— Не томи! Слюна течет! — страдающе перебил ее Арсений Непомнящих.
— Если уж организм у тебя так требует, я сейчас, пожалуйста, — с готовностью ответила Феня Солнышко. — У меня есть, для Петьки оставлено. Да о нем какая забота, он скоро свежих принесет.
Через пять минут Арсений Непомнящих уже сидел за столом у палатки и, энергично работая челюстями, уничтожал запашистое белое мясо.
Не иначе как на запах мяса из палатки неожиданно вышел Илья Ильич Краснюк. Увидав шофера, усердствующего над сковородкой, он с голодухи не мог удержать сильное глотательное движение, а затем, смутившись, спросил вроде бы равнодушно:
— Заправляетесь?
— Угу, я тут… немножко, так сказать, — ответил Непомнящих, пряча от директора глаза.

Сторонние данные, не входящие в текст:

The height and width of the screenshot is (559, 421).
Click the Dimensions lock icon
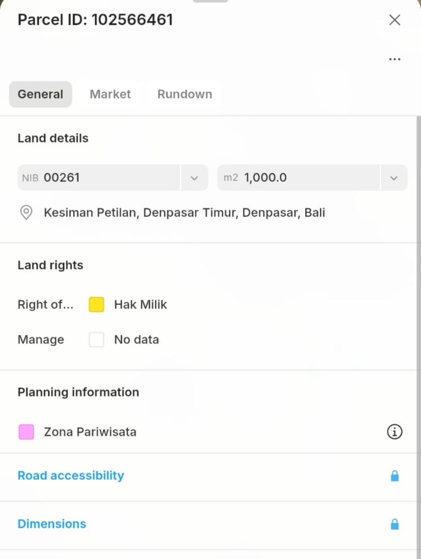(x=394, y=524)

— Да-а, это мы, пожалуй, зря не позавтракали и поехали, — страдая от избытка слюны, проговорил Краснюк. — А времени-то, кажется, уже много?
— Время, оно известно, обед, — растерянно ответил Непомнящих, не зная, как ему быть, и в замешательстве предложил: — Так вы садитесь, товарищ директор, если не брезгуете…
Илья Ильич решил показать, что он, несмотря на свое высокое положение, человек демократического нрава. Тут же, садясь за стол напротив шофера, он сказал:
— Чем же брезговать? Что, вместе будем есть, с одной сковороды? Так мы же не в ресторане! — Глаза его уже высматривали на сковороде лакомый кусочек.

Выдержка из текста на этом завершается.